* _Exercise brief_
Go through the records below line by line and report how many lines include "word", giving the number only.

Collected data

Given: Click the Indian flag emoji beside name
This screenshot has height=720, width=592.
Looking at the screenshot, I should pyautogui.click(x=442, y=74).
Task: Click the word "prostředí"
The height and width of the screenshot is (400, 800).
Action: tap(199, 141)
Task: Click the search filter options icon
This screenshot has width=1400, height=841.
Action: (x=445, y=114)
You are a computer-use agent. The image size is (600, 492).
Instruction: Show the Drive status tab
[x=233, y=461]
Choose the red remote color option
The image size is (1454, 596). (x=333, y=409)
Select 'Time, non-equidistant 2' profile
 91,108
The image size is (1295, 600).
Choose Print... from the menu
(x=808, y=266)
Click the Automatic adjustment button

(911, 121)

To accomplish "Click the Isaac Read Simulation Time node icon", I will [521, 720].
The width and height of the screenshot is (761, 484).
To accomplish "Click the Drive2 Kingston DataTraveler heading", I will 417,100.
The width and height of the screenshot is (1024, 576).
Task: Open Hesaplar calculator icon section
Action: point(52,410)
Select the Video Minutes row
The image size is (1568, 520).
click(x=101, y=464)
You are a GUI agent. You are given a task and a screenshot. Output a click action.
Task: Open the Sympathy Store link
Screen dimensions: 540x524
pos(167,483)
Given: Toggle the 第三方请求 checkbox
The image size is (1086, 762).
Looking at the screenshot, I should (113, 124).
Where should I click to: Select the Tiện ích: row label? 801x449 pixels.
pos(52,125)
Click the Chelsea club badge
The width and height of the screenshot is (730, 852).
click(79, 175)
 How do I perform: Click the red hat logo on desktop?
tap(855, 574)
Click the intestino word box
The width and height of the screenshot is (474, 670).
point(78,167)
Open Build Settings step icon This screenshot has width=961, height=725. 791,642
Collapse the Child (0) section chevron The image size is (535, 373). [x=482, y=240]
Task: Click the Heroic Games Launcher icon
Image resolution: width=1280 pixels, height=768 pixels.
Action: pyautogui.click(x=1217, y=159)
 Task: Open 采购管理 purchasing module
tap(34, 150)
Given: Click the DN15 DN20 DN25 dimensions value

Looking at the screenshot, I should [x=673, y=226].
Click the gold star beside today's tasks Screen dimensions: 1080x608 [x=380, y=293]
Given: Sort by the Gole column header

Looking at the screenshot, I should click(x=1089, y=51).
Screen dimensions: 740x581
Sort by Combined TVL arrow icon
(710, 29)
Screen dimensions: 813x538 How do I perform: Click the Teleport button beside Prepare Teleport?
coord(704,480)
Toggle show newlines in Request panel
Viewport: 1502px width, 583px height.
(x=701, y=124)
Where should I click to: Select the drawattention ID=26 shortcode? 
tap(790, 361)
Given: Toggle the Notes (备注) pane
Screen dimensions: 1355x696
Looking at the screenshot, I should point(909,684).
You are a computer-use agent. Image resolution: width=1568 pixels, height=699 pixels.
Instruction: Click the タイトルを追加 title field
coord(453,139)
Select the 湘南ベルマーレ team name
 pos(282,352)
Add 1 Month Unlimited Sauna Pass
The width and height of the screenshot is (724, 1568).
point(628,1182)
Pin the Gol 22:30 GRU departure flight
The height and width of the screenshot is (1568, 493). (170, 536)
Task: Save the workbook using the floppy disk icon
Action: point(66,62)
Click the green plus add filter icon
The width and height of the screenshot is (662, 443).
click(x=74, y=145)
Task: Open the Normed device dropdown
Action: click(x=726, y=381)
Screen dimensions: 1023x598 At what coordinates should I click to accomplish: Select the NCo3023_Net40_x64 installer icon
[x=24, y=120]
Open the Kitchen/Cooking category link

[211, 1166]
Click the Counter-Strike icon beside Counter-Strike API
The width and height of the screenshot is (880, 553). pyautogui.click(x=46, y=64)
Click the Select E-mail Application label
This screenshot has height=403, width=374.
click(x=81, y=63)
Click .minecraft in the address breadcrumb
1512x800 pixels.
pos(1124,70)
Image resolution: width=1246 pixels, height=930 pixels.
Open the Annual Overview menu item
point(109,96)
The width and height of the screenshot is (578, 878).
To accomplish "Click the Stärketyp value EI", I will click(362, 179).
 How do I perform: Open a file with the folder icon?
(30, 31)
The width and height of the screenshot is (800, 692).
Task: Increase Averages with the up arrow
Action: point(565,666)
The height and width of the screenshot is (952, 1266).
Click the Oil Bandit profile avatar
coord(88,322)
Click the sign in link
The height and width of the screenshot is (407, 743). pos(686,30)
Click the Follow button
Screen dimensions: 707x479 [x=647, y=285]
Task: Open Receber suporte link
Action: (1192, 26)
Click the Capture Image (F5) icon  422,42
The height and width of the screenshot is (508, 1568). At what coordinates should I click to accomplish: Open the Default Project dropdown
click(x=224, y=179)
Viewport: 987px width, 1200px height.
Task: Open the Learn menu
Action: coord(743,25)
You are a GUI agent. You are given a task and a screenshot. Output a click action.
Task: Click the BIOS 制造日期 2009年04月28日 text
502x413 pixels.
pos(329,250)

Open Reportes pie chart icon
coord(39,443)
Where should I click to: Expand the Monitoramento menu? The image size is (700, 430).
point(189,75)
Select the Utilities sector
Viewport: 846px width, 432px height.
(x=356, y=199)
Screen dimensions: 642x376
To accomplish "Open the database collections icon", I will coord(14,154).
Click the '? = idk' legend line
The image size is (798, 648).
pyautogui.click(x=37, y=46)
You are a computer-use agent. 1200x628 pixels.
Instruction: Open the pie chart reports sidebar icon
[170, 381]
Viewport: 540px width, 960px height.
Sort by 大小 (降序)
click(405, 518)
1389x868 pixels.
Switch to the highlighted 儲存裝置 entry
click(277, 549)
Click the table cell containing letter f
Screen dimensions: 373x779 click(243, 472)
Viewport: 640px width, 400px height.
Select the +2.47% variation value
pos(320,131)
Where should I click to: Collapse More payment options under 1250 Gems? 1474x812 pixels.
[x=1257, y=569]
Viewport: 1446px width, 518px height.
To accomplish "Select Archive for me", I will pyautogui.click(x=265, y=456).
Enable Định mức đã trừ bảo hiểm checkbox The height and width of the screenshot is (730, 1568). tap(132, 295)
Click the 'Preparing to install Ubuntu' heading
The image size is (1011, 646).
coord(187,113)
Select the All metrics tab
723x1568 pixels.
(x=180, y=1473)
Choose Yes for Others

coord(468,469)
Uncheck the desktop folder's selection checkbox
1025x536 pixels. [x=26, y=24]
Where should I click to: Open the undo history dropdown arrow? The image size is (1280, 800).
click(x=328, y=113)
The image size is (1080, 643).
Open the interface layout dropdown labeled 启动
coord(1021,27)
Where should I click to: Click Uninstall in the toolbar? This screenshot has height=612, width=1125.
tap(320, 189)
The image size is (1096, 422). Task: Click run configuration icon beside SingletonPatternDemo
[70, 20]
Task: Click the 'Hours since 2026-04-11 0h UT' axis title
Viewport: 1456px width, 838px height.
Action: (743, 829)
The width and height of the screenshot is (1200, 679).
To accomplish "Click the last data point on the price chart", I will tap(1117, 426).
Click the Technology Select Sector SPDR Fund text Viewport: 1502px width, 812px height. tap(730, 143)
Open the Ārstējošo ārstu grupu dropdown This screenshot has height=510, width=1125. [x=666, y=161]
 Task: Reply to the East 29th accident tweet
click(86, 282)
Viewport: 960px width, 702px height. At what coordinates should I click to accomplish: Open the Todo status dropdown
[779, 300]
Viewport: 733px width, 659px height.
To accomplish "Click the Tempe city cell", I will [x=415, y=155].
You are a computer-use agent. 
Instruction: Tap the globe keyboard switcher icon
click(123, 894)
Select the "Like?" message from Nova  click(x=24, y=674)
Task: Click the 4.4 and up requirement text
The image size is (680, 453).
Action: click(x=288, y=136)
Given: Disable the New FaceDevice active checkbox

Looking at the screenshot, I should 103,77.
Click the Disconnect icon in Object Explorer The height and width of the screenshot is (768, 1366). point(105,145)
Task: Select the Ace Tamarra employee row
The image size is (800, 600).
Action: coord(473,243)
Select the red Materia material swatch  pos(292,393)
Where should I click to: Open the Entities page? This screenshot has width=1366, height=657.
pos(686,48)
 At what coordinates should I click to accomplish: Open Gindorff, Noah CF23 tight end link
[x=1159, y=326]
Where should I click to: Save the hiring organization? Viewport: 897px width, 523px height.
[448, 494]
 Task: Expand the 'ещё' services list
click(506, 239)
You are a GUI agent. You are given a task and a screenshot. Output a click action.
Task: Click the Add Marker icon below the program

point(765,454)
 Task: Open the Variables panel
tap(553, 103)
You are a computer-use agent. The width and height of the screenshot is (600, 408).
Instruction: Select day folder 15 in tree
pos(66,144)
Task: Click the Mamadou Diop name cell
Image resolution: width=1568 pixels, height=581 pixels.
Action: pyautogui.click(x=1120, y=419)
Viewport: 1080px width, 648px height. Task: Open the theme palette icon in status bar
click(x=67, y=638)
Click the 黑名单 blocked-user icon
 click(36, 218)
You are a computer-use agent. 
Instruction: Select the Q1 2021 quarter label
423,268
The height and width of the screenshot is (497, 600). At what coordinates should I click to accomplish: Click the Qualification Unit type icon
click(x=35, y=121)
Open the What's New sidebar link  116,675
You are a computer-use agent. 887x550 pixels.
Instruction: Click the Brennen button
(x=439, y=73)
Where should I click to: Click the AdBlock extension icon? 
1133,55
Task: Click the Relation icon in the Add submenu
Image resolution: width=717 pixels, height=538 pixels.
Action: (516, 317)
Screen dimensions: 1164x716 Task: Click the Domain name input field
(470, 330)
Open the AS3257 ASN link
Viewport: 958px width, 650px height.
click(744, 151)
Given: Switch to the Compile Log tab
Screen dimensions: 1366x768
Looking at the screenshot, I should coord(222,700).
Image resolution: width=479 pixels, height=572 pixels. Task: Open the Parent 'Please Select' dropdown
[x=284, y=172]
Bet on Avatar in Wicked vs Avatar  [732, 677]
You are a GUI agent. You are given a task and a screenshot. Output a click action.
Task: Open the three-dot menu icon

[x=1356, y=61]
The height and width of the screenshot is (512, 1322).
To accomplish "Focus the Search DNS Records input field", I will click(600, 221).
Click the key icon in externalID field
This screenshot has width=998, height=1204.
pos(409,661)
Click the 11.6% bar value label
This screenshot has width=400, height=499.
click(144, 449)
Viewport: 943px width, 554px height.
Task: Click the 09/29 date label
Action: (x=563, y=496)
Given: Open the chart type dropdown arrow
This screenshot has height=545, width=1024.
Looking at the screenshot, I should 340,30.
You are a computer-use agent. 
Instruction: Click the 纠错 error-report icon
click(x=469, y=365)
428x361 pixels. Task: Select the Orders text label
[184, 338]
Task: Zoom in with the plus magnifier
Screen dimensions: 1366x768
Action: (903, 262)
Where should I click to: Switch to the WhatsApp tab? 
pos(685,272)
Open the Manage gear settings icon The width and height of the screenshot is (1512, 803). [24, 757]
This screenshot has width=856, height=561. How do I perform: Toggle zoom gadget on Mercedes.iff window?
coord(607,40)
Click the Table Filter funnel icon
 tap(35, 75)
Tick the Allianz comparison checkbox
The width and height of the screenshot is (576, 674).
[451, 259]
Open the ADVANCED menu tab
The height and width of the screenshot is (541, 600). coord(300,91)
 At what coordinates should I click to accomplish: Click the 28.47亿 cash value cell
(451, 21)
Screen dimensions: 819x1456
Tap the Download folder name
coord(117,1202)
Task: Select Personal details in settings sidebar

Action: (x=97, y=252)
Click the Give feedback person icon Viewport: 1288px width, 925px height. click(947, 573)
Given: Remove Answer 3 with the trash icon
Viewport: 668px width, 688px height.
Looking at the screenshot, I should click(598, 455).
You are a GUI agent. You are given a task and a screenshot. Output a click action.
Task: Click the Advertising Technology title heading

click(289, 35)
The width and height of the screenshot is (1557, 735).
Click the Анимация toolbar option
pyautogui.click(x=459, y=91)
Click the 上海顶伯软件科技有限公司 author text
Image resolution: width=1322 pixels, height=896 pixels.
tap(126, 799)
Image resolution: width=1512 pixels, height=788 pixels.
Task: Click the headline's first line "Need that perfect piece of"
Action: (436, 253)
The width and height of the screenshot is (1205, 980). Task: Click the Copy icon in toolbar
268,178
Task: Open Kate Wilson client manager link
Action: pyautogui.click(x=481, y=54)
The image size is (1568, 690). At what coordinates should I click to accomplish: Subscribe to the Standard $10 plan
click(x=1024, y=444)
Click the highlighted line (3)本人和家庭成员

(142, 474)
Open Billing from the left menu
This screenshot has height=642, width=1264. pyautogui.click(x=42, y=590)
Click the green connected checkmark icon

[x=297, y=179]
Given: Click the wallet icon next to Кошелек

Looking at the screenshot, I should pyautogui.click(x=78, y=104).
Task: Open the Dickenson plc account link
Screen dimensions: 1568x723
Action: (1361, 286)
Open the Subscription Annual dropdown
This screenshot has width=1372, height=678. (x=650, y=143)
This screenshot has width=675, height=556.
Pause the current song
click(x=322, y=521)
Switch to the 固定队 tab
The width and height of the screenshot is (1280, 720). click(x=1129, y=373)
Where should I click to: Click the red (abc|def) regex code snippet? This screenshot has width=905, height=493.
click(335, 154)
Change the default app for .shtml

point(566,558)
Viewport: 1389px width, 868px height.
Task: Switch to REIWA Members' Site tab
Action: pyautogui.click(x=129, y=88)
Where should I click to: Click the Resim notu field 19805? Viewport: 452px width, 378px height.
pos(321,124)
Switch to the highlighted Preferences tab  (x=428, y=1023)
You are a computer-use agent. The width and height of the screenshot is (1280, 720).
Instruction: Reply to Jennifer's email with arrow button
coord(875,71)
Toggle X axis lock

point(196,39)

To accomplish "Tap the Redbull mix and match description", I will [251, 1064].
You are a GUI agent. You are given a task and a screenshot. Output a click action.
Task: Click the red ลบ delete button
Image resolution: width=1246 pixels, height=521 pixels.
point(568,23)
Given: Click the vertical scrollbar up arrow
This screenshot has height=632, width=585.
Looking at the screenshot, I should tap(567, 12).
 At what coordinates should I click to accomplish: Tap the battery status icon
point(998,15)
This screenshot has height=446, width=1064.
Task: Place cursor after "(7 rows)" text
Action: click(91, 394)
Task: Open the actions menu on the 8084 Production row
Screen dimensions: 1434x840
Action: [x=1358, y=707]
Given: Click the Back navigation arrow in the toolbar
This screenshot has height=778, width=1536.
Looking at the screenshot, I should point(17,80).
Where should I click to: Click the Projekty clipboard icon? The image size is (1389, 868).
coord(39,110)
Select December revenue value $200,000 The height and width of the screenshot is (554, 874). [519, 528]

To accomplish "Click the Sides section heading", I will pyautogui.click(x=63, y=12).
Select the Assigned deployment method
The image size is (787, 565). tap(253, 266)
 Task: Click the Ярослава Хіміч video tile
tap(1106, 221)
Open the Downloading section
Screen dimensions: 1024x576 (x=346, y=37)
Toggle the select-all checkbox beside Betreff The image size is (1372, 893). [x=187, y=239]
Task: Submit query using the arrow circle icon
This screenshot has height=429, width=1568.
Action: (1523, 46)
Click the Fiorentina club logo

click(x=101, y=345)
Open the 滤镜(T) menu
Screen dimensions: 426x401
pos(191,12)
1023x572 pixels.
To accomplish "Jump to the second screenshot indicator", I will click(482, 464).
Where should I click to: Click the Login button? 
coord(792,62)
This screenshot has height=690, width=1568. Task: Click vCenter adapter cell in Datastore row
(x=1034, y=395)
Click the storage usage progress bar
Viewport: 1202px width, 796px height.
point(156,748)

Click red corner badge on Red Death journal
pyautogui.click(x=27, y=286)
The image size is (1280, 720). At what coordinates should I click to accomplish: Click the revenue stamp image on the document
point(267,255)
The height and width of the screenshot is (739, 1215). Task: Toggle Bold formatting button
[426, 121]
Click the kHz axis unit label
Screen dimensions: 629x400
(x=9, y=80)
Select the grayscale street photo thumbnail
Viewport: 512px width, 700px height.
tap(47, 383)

* _Written answer_
2